::: Excerpted passage :::

Auburn has posted three losses in its five games, including back-to-back defeats to Texas A&M and Georgia that took the Tigers from a potential playoff bid to 10 spots away in the latest rankings. 

It has been a crushing late-season collapse, especially for a team with national championship hopes and hype through the first few weeks. 

But, since the final whistle sounded last Saturday night in Sanford Stadium, the tone for Auburn's coaches and players has been one of determination, even though they will not be celebrating any sort of conference or national championship this winter.

"Last week was very disappointing, and this week was very disappointing," offensive coordinator Rhett Lashlee said. "It's all about how you respond. As coaches, we've got to respond well if we want our players to respond well. We still have plenty to play for."

As silly as it may sound by looking at the schedule, "plenty to play for" starts this weekend with the Tigers' final home game—a matchup with FCS opponent Samford.

After a weekend where nothing went right in all three phases of the game, a comfortable victory against the lower-division Bulldogs could give Auburn the momentum it desperately needs.

"Right now we just have to get better," defensive coordinator Ellis Johnson said. "That would be a by-product that hopefully will happen... Our starters and our rotators need to play well first, and have a good week of practice."

Following this Saturday night's game at Jordan-Hare Stadium, Auburn should be 8-3, giving the Tigers at least 20 wins in the two seasons following the 3-9 debacle of 2012.

"I think that's a huge accomplishment," senior tight end C.J. Uzomah said. "I don't think that's been done in the history of college football. We're looking at this one week at a time."

And then would come the true meaning of "plenty to play for"—a trip to Tuscaloosa to play new No. 1 Alabama in the Iron Bowl.

::: Source material :::

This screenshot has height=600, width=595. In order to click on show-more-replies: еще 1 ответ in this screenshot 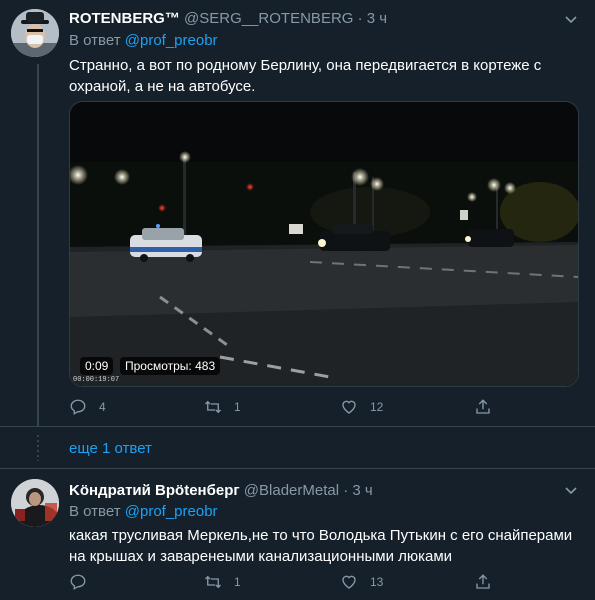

:::

Reproduce the passage on Auburn's late-season slump from "Following this Saturday" up to and including "the Iron Bowl.". The data plays no part in what comes next.

Following this Saturday night's game at Jordan-Hare Stadium, Auburn should be 8-3, giving the Tigers at least 20 wins in the two seasons following the 3-9 debacle of 2012.

"I think that's a huge accomplishment," senior tight end C.J. Uzomah said. "I don't think that's been done in the history of college football. We're looking at this one week at a time."

And then would come the true meaning of "plenty to play for"—a trip to Tuscaloosa to play new No. 1 Alabama in the Iron Bowl.